▸ Stated task: Please repeat the entries word for word, from the start of the entries through the line containing "Action: 471,611", with both ends included.

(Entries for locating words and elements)
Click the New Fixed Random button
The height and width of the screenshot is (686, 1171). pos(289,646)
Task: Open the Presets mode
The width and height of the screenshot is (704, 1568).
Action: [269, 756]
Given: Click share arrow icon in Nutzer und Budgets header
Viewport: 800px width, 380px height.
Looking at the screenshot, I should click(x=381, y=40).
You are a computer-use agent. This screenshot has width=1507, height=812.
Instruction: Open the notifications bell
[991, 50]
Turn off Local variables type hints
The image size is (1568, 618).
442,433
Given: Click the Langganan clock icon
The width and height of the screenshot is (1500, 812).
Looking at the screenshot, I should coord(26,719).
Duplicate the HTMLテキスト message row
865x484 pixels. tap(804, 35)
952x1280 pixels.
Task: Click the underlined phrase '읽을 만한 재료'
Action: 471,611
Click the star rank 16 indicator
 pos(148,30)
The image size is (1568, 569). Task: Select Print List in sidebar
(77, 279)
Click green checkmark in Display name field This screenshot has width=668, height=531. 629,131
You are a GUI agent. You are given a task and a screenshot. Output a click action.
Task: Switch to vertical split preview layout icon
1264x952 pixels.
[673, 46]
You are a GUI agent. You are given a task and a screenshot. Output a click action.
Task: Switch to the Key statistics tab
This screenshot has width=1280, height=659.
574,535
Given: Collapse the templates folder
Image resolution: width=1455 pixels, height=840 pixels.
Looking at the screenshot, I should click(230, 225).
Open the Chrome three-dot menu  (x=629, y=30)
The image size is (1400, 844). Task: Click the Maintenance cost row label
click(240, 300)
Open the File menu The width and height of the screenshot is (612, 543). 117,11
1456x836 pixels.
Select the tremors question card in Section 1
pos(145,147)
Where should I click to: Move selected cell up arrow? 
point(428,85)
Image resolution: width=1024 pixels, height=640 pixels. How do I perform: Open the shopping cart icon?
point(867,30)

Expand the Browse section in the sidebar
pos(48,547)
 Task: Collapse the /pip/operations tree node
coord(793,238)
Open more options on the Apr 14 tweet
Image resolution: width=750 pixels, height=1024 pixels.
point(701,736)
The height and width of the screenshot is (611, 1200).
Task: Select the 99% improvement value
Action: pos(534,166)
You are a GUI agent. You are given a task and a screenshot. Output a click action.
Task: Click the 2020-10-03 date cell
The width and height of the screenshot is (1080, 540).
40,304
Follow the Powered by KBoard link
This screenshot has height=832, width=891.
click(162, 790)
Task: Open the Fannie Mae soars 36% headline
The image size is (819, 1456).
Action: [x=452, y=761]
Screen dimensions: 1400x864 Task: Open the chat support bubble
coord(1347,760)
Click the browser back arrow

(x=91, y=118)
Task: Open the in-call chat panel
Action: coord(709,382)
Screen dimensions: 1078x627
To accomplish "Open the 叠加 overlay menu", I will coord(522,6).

▸ Complete output:
Click the New Fixed Random button
The height and width of the screenshot is (686, 1171). pos(289,646)
Task: Open the Presets mode
The width and height of the screenshot is (704, 1568).
Action: [269, 756]
Given: Click share arrow icon in Nutzer und Budgets header
Viewport: 800px width, 380px height.
Looking at the screenshot, I should click(x=381, y=40).
You are a computer-use agent. This screenshot has width=1507, height=812.
Instruction: Open the notifications bell
[991, 50]
Turn off Local variables type hints
The image size is (1568, 618).
442,433
Given: Click the Langganan clock icon
The width and height of the screenshot is (1500, 812).
Looking at the screenshot, I should coord(26,719).
Duplicate the HTMLテキスト message row
865x484 pixels. tap(804, 35)
952x1280 pixels.
Task: Click the underlined phrase '읽을 만한 재료'
Action: 471,611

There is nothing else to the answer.